* _WHAT IS NEEDED_:
With pictures omitted, copy exactly the lines from the one containing "Image resolution: width=868 pixels, height=434" through the end of the records below.

─── DATA LISTING ───

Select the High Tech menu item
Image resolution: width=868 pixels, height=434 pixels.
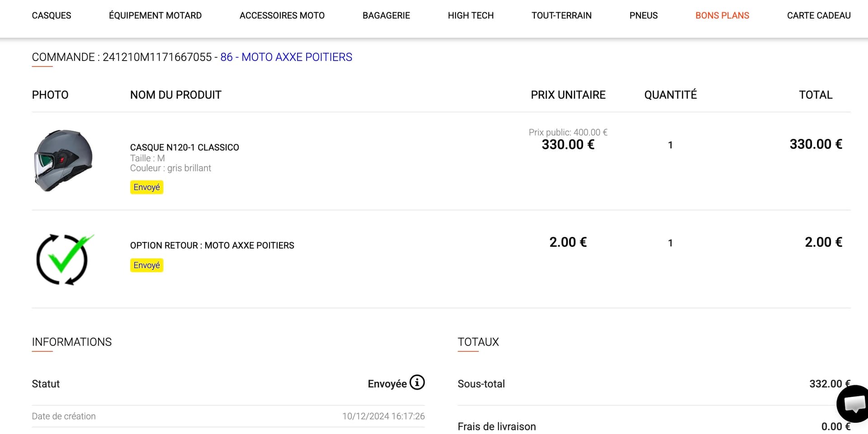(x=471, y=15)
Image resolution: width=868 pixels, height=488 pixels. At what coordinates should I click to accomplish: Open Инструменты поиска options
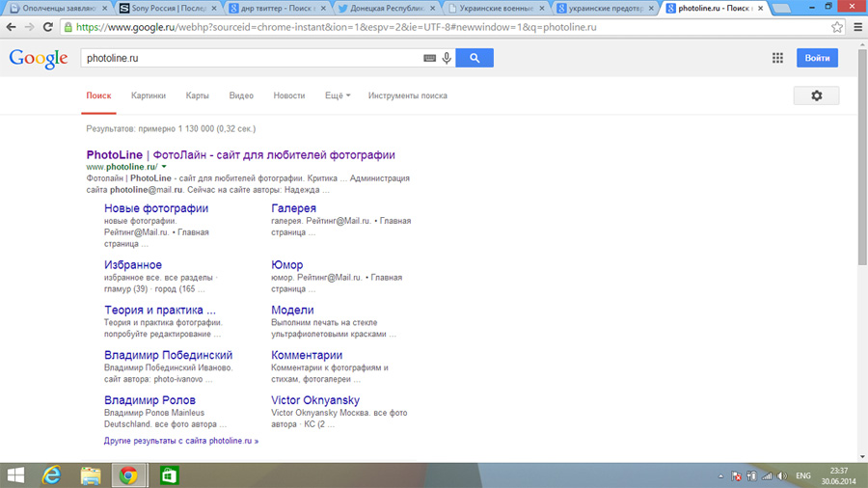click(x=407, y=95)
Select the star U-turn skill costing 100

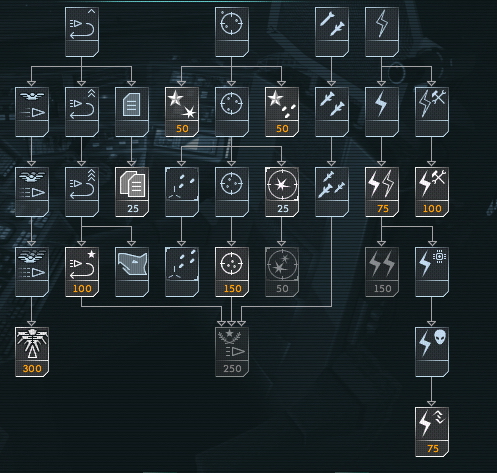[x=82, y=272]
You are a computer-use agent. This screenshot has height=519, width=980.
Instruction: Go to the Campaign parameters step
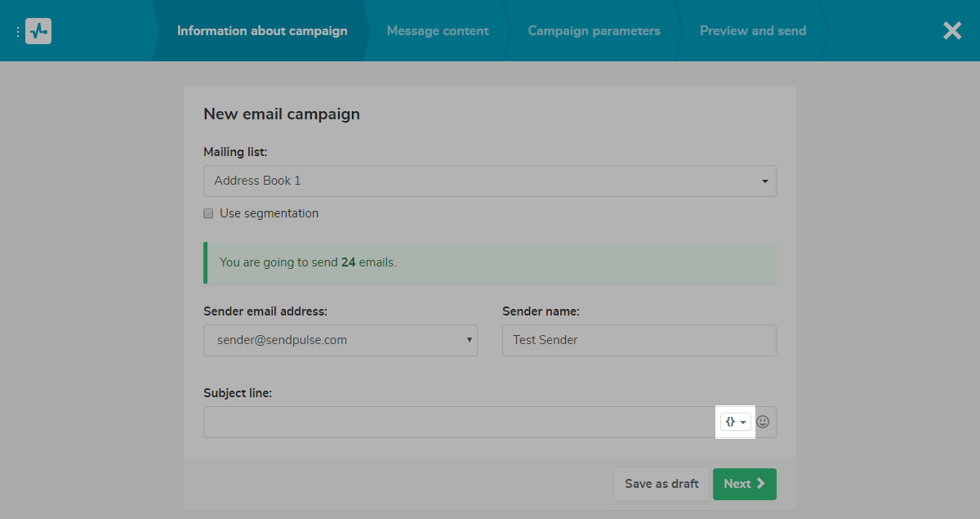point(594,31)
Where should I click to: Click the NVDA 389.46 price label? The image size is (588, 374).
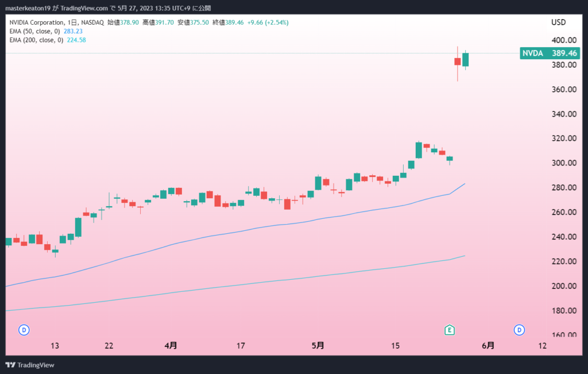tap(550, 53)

───

* _RESPONSE TO THE EXERCISE_:
Image resolution: width=868 pixels, height=434 pixels.
(x=471, y=15)
Image resolution: width=868 pixels, height=488 pixels. At what coordinates should I click to accomplish: Open Инструменты поиска options
click(x=407, y=95)
Select the star U-turn skill costing 100

[x=82, y=272]
You are a computer-use agent. This screenshot has height=519, width=980.
Instruction: Go to the Campaign parameters step
point(594,31)
Where should I click to: Click the NVDA 389.46 price label? The image size is (588, 374).
tap(550, 53)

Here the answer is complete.